When it comes to nutrition and fitness, I’m always hesitant to recommend an “always” or “never” answer. My response is typically, “it depends”. With that being said, there are a few tips that I have clung to over the years and continue to use.
These 5 habits have helped me stay leaner over time, and helped me avoid feeling deprived of food. Let’s dive on in!
Here are 5 of my top eating habits to try:
Volumetrics is a theory popularized by Dr. Barbara Roll. She states that the body is accustomed to consuming a certain volume of food over the day. We can either make up that volume in calorically dense unhealthy foods, or choose nutritionally dense healthy foods. For example, a cheeseburger is typically around 500 calories. For the same amount of calories, you could eat a chicken breast, a cup of rice, a salad, an apple, and a small yogurt. If you choose the cheeseburger, you’re more likely to overeat throughout the day, as it doesn’t take up much volume in your stomach. Next time you have the choice, opt for the nutritionally dense food.

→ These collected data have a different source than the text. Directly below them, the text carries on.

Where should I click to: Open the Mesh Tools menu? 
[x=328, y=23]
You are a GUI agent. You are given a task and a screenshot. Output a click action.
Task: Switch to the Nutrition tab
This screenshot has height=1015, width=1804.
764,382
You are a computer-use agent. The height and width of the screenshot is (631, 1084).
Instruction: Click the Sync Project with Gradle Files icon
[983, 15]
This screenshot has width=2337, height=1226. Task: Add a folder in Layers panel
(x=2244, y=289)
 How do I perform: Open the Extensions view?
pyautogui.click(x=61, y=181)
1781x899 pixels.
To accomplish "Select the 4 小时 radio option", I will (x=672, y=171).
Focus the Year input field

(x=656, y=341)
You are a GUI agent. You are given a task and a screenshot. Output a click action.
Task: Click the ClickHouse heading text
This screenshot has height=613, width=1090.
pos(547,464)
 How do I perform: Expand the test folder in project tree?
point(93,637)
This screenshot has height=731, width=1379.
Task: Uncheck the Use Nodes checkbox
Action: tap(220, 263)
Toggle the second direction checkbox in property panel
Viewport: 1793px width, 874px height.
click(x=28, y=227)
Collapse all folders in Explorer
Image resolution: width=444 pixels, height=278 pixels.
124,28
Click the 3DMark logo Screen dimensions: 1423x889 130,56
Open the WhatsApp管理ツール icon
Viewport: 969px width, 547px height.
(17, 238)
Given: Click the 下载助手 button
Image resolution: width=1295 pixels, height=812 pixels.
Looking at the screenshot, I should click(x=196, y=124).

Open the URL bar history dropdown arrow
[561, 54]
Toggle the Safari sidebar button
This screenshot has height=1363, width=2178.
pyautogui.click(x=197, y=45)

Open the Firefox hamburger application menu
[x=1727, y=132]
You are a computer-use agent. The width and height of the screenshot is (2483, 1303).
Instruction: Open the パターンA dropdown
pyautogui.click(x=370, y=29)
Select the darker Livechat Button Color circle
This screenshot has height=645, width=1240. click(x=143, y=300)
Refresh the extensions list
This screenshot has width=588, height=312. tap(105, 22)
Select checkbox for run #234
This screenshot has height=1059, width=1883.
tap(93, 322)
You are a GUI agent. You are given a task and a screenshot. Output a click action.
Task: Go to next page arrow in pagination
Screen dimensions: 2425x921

This term is mentioned a lot, but what does it really mean? Nutrient timing is simply planning your meals to fuel your body. This means you should eat the most when you’re active, and less when you’re sedentary. Your pre- and post-workout nutrition is the most important. Be sure to get adequate carbs and protein both before and after training. If you’re keto, make sure you’re getting enough fats. By planning out your nutrition around your training, you ensure that your body is in a state of protein synthesis, which means you can build lean muscle to help sculpt your body. Even if you’re leaning down, it’s important to fuel your body for training so you can train with intensity and burn more calories. Don’t forget to supplement with BetaTOR before training. BetaTOR is especially important for helping to maintain muscle while leaning down.
Protein is the building block of every cell. It improves feelings of satiety and can help prevent muscle breakdown. You should eat protein with every meal and snack. This can also keep your blood sugar levels from skyrocketing and crashing. This can happen if you eat just an apple or just yogurt,and it’s why you’re often hungry shortly after eating. Add a scoop of protein powder, an egg, some cheese, or even a handful of nuts to help keep your blood sugar level and help keep you from feeling hungry.
When I say intermittent fasting, I’m not talking about skipping meals for days, but simply shortening your daily window of eating time. Many people eat from very early in the morning until late at night. This doesn’t give the body much of a chance to recover, reduce inflammation, or get restful sleep. Try reducing your window of eating to 10-12 hours. This just means you’ll eat from around 7am to 5-7pm, depending on the window you choose. By curtailing your meals at an early hour, you’re allowing your body to digest that last meal and put more energy into recovery and sleep preparation. You might find that you get leaner quicker and have a better night of sleep!
If you’re new to meal planning, a macronutrient is simply one of the following: protein, carbs, and fats. By manipulating what foods you eat and when, you can stay leaner. As a general guideline, I like to compare either protein/carbs OR protein/fats. This can help prevent fat storage – as an overage in carbs and fats together easily leads to fat gain. Combine proteins/carbs when you’re most active, and combine protein/fats when you’re sedentary. Carbs and fats should be on a sliding scale, as one increases, the other decreases. Protein remains constant, though. It’s a quick tip that can be super helpful over time.